"""
Provides the marginal log-likelihood (MLL or Type-II-MAP) optimization routine for the prior
hyperparameters, :func:`marginal_likelihood_hyperparams_optim`.
"""
from typing import Iterable, Dict, Optional
import os
import socket
import datetime
import torch
import numpy as np
from torch import Tensor
from tqdm import tqdm
import tensorboardX


from .observation_cov_log_det_grad import approx_observation_cov_log_det_grads
from .sample_based_predcp import sample_based_predcp_grads
from .utils import get_ordered_nn_params_vec
from ..probabilistic_models import (
        ObservationCov, MatmulObservationCov, BaseGaussPrior, GPprior, IsotropicPrior, NormalPrior)


def _get_prior_type_name(prior_type: type) -> Optional[str]:

    if issubclass(prior_type, GPprior):
        prior_type_name = 'GPprior'
    elif issubclass(prior_type, NormalPrior):
        prior_type_name = 'NormalPrior'
    elif issubclass(prior_type, IsotropicPrior):
        prior_type_name = 'GPrior'
    else:
        prior_type_name = None

    return prior_type_name


def _add_grads(params: Iterable, grad_dict: Dict) -> None:
    for param in params:
        if param.grad is None:
            param.grad = grad_dict[param]
        else:
            param.grad += grad_dict[param]

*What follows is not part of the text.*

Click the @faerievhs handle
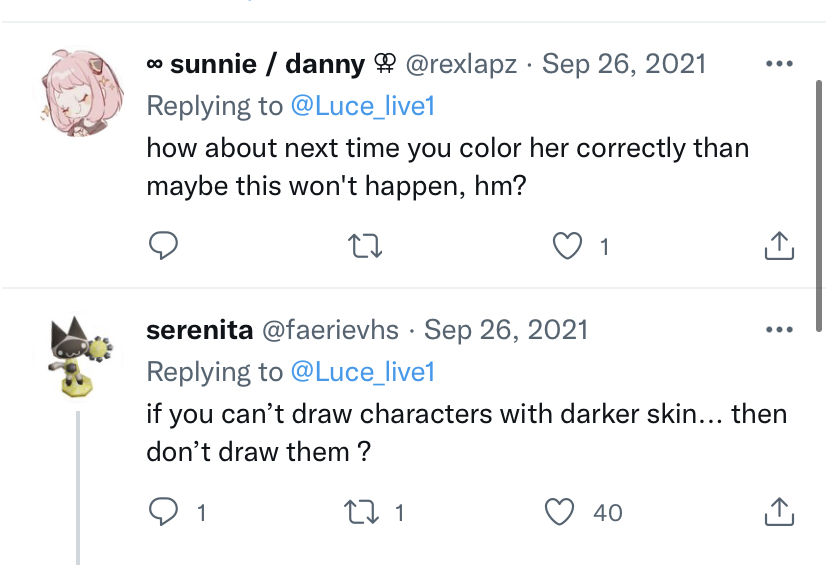The width and height of the screenshot is (828, 569). click(x=330, y=330)
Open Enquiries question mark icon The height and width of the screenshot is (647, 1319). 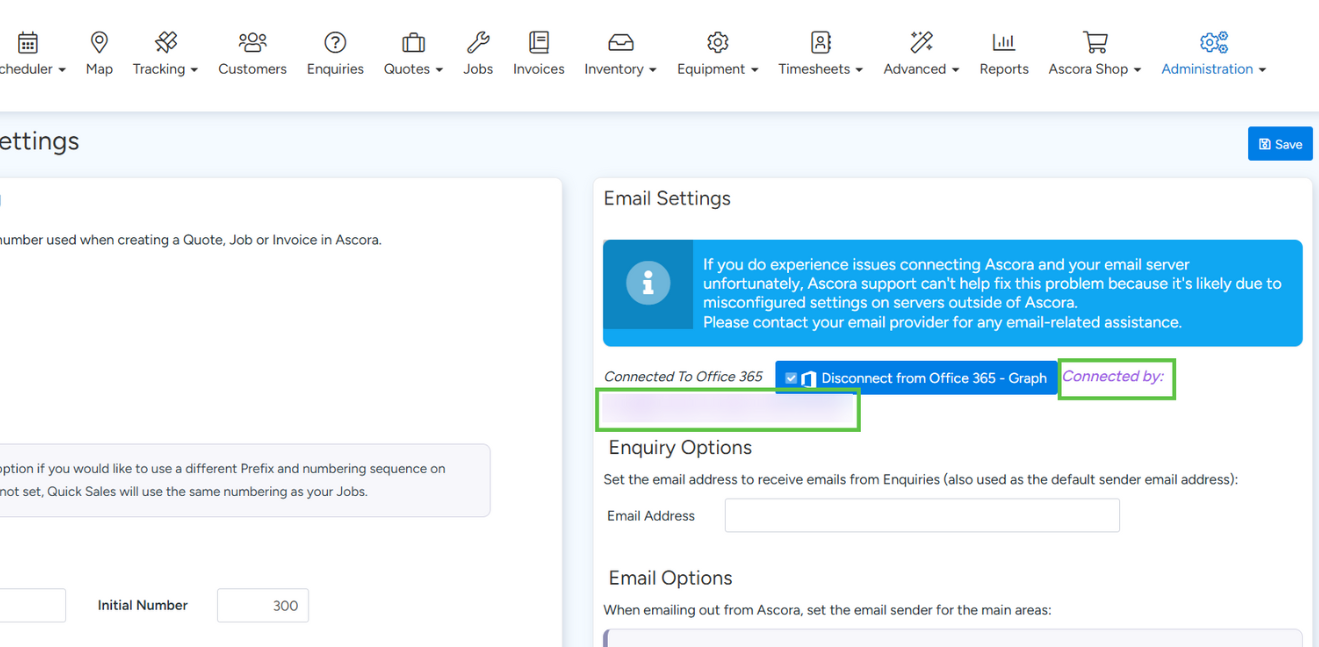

def _clamp_params_min(params: Iterable, min: float) -> None:
    # pylint: disable=redefined-builtin
    if min != -np.inf:
        for param in params:
            param.data.clamp_(min=min)


def marginal_likelihood_hyperparams_optim(
    observation_cov: ObservationCov,
    observation: Tensor,
    recon: Tensor,
    linearized_weights: Optional[Tensor] = None,
    optim_kwargs: Dict = None,
    log_path: str = './',
    comment: str = 'mll'
    ) -> None:
    """
    Optimize the prior hyperparameters by marginal log-likelihood (MLL or Type-II-MAP) optimization.

    Parameters
    ----------
    observation_cov : :class:`ObservationCov`
        Observation covariance.
    observation : Tensor
        Observation. Shape: ``(1, 1, *observation_cov.trafo.obs_shape)``.
    recon : Tensor
        Reconstruction. Shape: ``(1, 1, *observation_cov.trafo.im_shape)``.
    linearized_weights : Tensor, optional
        If specified, use these weights instead of the MAP weights (DIP network model weights).
        Useful to pass linearized weights like returned by
        :func:`bayes_dip.marginal_likelihood_optim.weights_linearization`.
        Shape: ``(observation_cov.image_cov.inner_cov.shape[0],)``.
    optim_kwargs : dict
        Optimization keyword arguments (most are required). The arguments are:

        ``'iterations'`` : int
            Number of iterations.
        ``'lr'`` : float
            Learning rate.
        ``'scheduler'`` : dict
            Scheduler keyword arguments.

            *Arguments in* ``optim_kwargs['scheduler']`` *are:*

            ``'use_scheduler'`` : bool
                Whether to use a :class:`torch.optim.lr_scheduler.StepLR` scheduler.
            ``'step_size'`` : int
                Step size of the scheduler.
            ``'gamma'`` : float
                Gamma of the scheduler.
        ``'min_log_variance'`` : float
            Minimum value for the logarithm of variance hyperparameters. The log variance
            hyperparameters are clamped by this value after each optimization step.
        ``'num_probes'`` : int
            Number of probes for estimating the observation covariance log determinant gradients
            if ``not isinstance(observation_cov, MatmulObservationCov)``; otherwise the gradients
            are calculated exactly from the assembled matrix via :func:`torch.linalg.slogdet`.
        ``'linear_cg'`` : dict
            Conjugate gradients keyword arguments for estimating the observation covariance log
            determinant gradients if ``not isinstance(observation_cov, MatmulObservationCov)``;
            otherwise the gradients are calculated exactly from the assembled matrix via
            :func:`torch.linalg.slogdet`.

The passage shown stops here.